### Exercise data
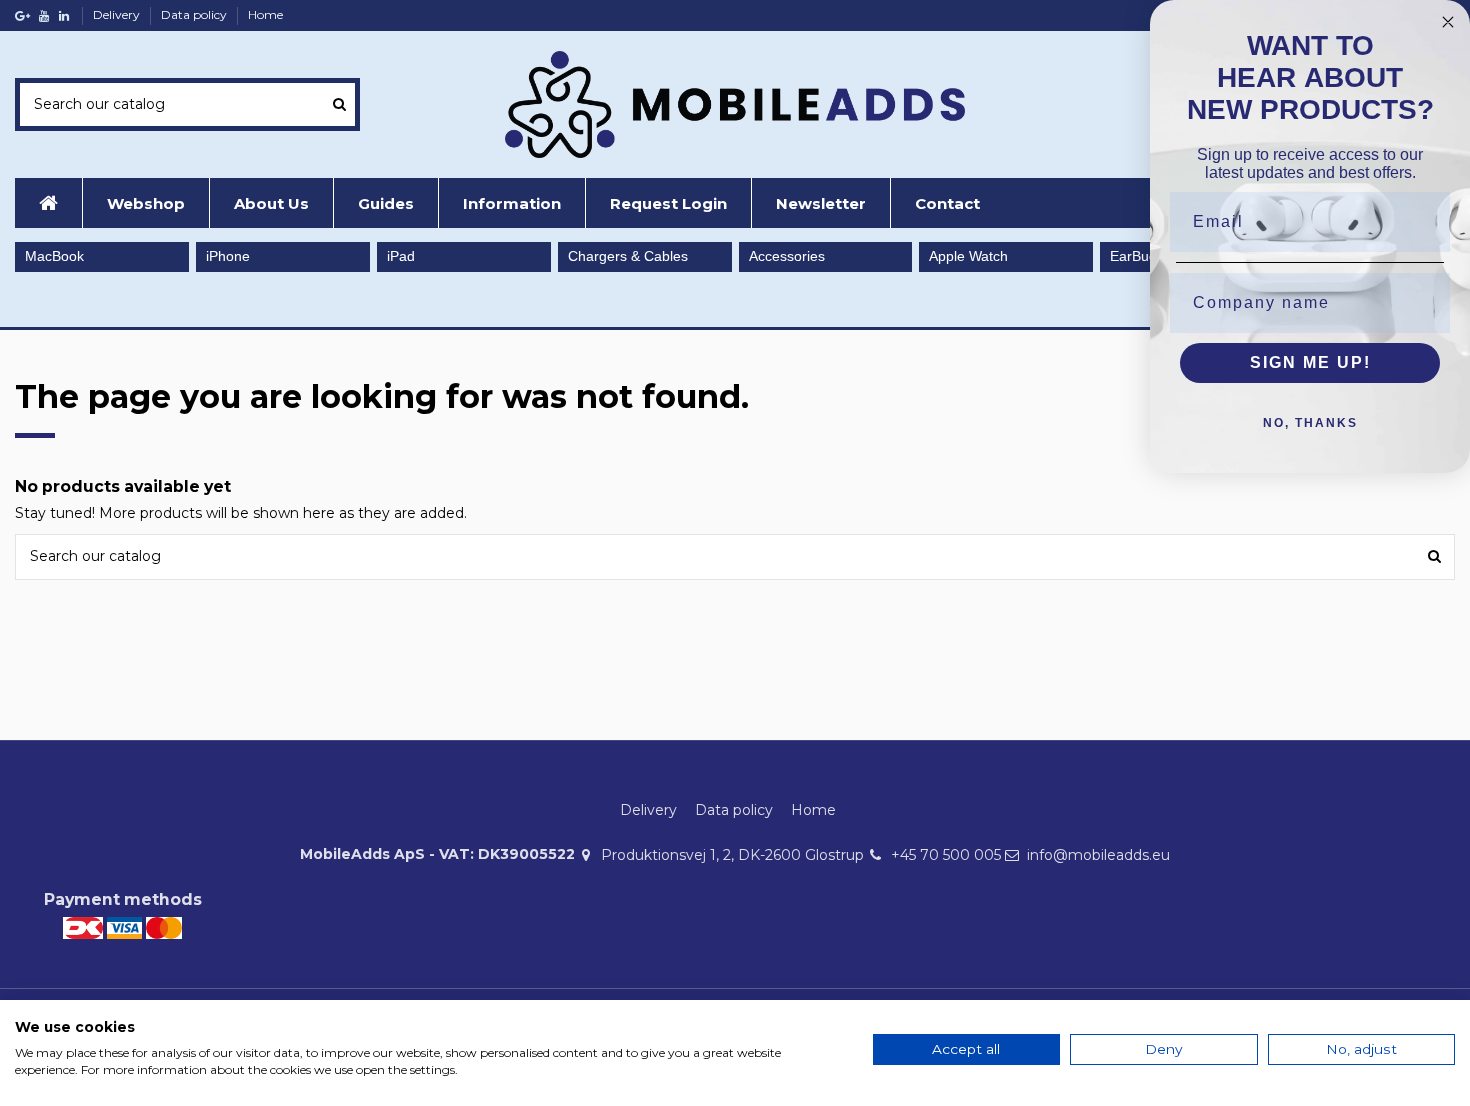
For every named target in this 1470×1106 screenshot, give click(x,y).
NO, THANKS (1310, 423)
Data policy (195, 14)
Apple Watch (968, 256)
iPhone (228, 256)
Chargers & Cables (628, 256)
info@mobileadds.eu (1098, 855)
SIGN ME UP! (1310, 362)
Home (265, 14)
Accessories (787, 256)
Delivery (118, 14)
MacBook (54, 256)
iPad (401, 256)
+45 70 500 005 (946, 855)
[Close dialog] (1448, 22)
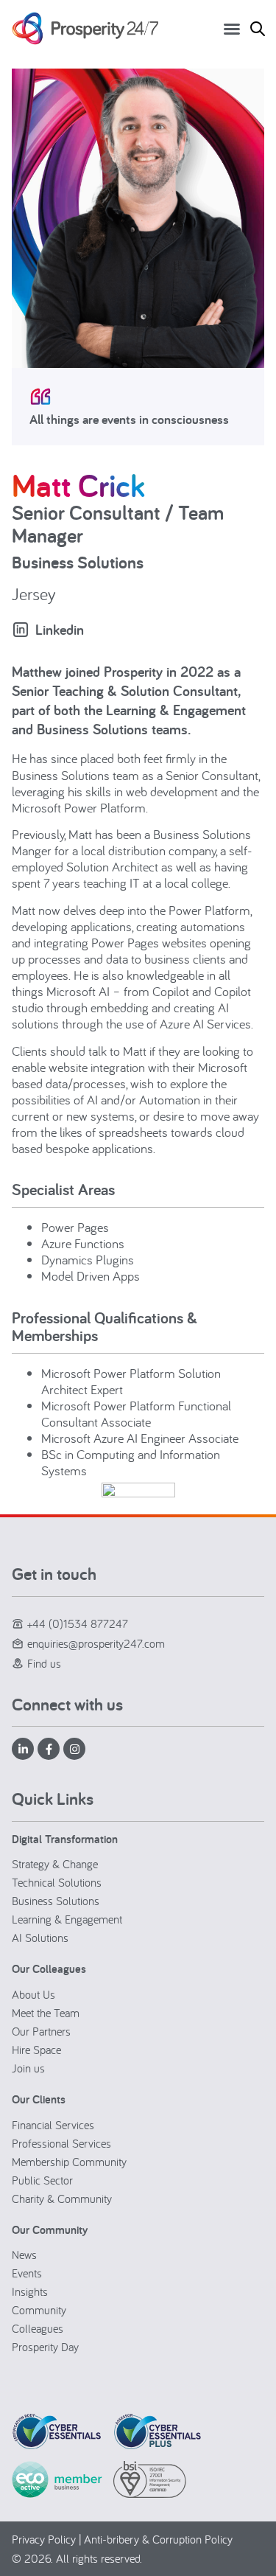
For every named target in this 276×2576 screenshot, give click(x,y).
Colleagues (37, 2328)
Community (39, 2309)
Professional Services (61, 2143)
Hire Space (36, 2049)
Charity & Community (62, 2198)
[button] (232, 28)
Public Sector (42, 2180)
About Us (33, 1994)
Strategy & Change (55, 1863)
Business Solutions (55, 1900)
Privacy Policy (44, 2539)
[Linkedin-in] (23, 1749)
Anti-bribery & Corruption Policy (158, 2539)
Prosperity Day (45, 2346)
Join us (28, 2068)
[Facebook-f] (49, 1749)
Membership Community (69, 2161)
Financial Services (53, 2124)
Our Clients (39, 2099)
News (24, 2254)
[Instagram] (74, 1749)
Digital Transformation (65, 1839)
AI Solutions (40, 1937)
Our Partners (41, 2031)
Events (27, 2273)
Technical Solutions (57, 1882)
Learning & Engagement (67, 1919)
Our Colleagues (49, 1969)
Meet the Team (45, 2012)
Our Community (50, 2230)
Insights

### Your task
Look over the records above, and wherever a line contains the string "Services", copy that line.

### Response for this exercise
Professional Services (61, 2143)
Financial Services (53, 2124)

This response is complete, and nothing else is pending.